Search code examples
c#parsingxpathhtml-agility-packnullreferenceexception

Html Agility Pack Xpath not working


so when I'm trying to do is parse a HTML document using Html Agility Pack. I load the html doc and it works. The issue lies when I try to parse it using XPath. I get a "System.NullReferenceException: 'Object reference not set to an instance of an object.'" Error.

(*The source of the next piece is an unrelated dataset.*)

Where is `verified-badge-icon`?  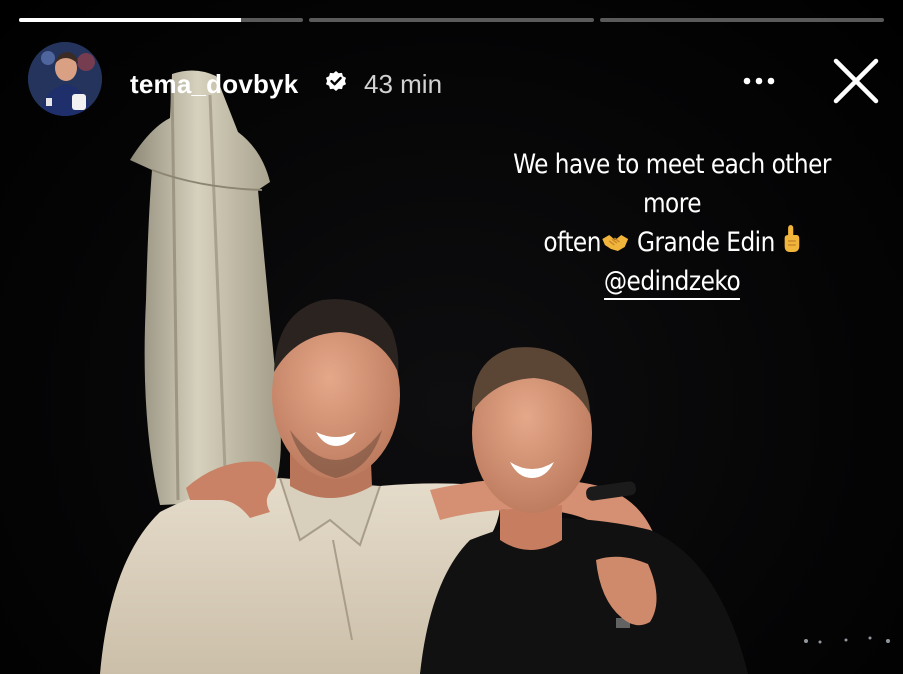
verified-badge-icon is located at coordinates (336, 81).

To get my xpath I use the Chrome Development window and highlight the whole table that has the rows which contains the data that I want to parse, right click it and copy Xpath.

Here's my code

string url = "https://www.ctbiglist.com/index.asp";
        string myPara = "LastName=Smith&FirstName=James&PropertyID=&Submit=Search+Properties";
        string htmlResult;

        // Get the raw HTML from the website
        using (WebClient client = new WebClient())
        {
            client.Headers[HttpRequestHeader.ContentType] = "application/x-www-form-urlencoded";

            // Send in the link along with the FirstName, LastName, and Submit POST request
            htmlResult = client.UploadString(url, myPara);

            //Console.WriteLine(htmlResult);
        }

        HtmlDocument doc = new HtmlDocument();
        doc.LoadHtml(htmlResult);


        HtmlNodeCollection table = doc.DocumentNode.SelectNodes("//*[@id=\"Table2\"]/tbody/tr[2]/td/table/tbody/tr/td/div[2]/table/tbody/tr[2]/td/table/tbody/tr[2]/td/form/div/table[1]/tbody/tr");

        Console.WriteLine(table.Count);

When I run this code it works but grabs all the tables in the HTML document.

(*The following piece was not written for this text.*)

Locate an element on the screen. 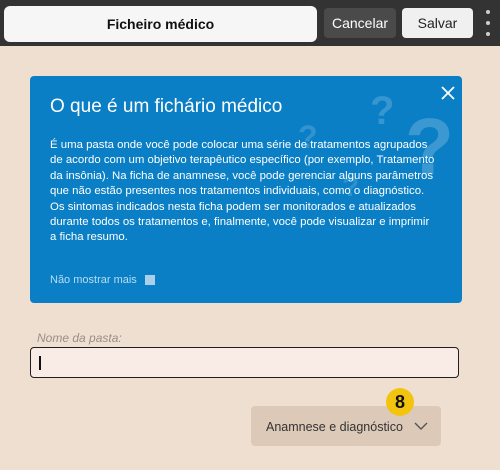  step-badge: 8 is located at coordinates (400, 402).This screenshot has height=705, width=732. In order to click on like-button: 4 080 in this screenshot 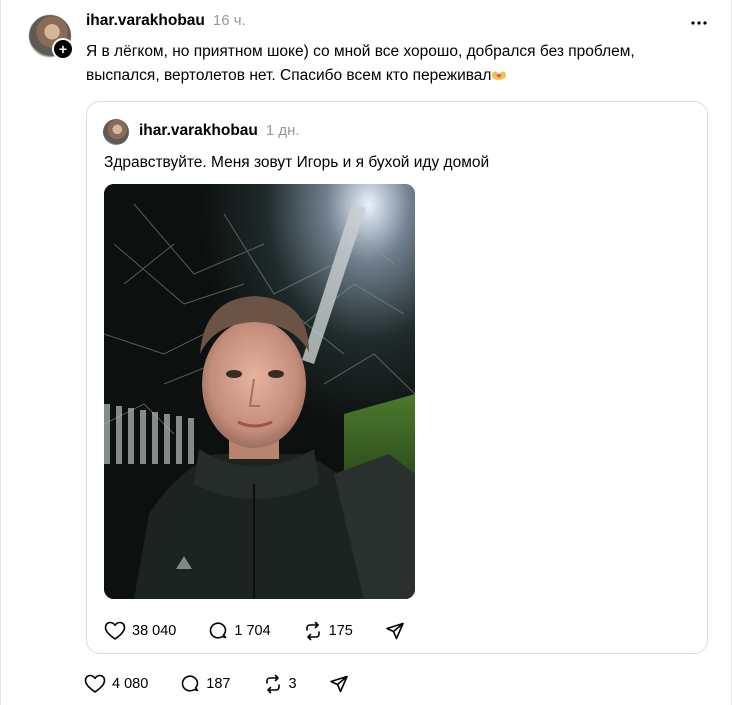, I will do `click(116, 684)`.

var query = from table in doc.DocumentNode.SelectNodes("//table").Cast<HtmlNode>()
        from row in table.SelectNodes("//tr").Cast<HtmlNode>()
        from cell in row.SelectNodes("//th|td").Cast<HtmlNode>()
        select new { Table = table.Id, CellText = cell.InnerText };

foreach (var cell in query)
{
     Console.WriteLine("{0}: {1}", cell.Table, cell.CellText);
}

What I want is a specific table that holds all the tables rows that has the data I want to parse into objects.

Thanks for the help!!!


Solution

  • Change the line

    from table in doc.DocumentNode.SelectNodes("//table").Cast<HtmlNode>()
    

    to

    from table in doc.DocumentNode.SelectNodes("//table[@id=\"Table2\"]").Cast<HtmlNode()
    

    This will only select specific table with given Id. But if you have nested Tables then you have change your xpath accordingly to get the nested table rows.